Still from Hiroshima Mon Amour

This visual metaphor envelopes the principal problems of Hiroshima.  First and foremost, memory appears and returns through the body.  Second, all memories are affective; they are imbued with emotions or feelings and desire.  Third, memory has the peculiar quality of timelessness.  Memory is future and past and present and not in any particular order.  Fourth, memory is anonymous.  It belongs to no one, to 1000 women and to 1 woman.  Fifth, memory is forgetting.  

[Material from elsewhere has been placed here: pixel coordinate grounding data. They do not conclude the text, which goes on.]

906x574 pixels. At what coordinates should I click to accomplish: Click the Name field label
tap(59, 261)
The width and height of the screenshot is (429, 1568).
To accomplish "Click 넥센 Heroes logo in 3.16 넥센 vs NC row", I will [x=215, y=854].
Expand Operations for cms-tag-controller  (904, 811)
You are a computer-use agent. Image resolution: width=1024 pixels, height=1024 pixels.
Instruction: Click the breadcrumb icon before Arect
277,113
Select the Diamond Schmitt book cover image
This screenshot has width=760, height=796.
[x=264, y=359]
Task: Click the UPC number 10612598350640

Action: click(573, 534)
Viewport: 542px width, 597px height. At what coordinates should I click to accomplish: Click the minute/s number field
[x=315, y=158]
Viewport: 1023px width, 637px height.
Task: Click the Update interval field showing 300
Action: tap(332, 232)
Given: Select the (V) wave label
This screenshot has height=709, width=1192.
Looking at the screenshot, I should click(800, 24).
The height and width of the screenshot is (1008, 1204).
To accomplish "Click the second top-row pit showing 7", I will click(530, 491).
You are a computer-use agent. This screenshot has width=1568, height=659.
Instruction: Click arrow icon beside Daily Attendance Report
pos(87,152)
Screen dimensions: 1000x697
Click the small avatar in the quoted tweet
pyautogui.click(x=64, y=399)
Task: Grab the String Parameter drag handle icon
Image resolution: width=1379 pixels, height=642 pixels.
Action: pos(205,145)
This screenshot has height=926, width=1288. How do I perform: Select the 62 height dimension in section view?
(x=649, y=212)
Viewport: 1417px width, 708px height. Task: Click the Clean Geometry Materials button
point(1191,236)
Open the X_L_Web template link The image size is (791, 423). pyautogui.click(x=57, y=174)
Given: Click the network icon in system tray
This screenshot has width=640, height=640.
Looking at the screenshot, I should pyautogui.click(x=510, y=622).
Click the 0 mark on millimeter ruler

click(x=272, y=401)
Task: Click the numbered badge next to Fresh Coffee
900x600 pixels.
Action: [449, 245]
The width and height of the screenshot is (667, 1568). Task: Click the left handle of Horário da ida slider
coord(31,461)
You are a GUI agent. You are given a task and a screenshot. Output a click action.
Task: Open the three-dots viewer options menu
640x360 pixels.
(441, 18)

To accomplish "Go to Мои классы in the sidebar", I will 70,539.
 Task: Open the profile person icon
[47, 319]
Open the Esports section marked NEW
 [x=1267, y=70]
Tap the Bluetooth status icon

The first problem in Hiroshima mon amour—the memory’s appearance or return through the body—we see in numerous dimensions.  The pain implied in the ash covered skin invokes the oldest form of memory, what Nietzsche says is how remembering was created in humans.  Humans remember what causes them pain, like all animals.  If that is so, there is much remembering in this film, as we are repeatedly treated to images of bodies deformed in numerous fashions.

Our female narrator—whom I will henceforth call “her” or “she”—claims these memories as her own.  She says that she saw them and that they are hers.  She claims these memories for herself.  They become her body—their affective dimensions—the pain they experience, is something she identifies with.  I say this emphasizing that bodies are not things but sites of affection and action, of emotion and feeling and desire.  Nothing says this more than the pain we see in these tortured bodies.  

But if affection and action are the signs of bodies, then our experience viewing the film is the production of a memory and a body.  We are implicated in her lie, her claim to have seen these events.  She had not lived them and so her lover says no.  This is not yours.  But she insists, acknowledging that this experience is derived from the museum in Hiroshima.  The audience is implicated in her lie: viewing these bodies is experiencing that torture, assuming those bodies, bearing that memory.  This artifice is uncovered when we see her on the scene of the shooting of a film.  This illusion is so perfect, she will say, because the memories are the event.  And those bodies are our bodies.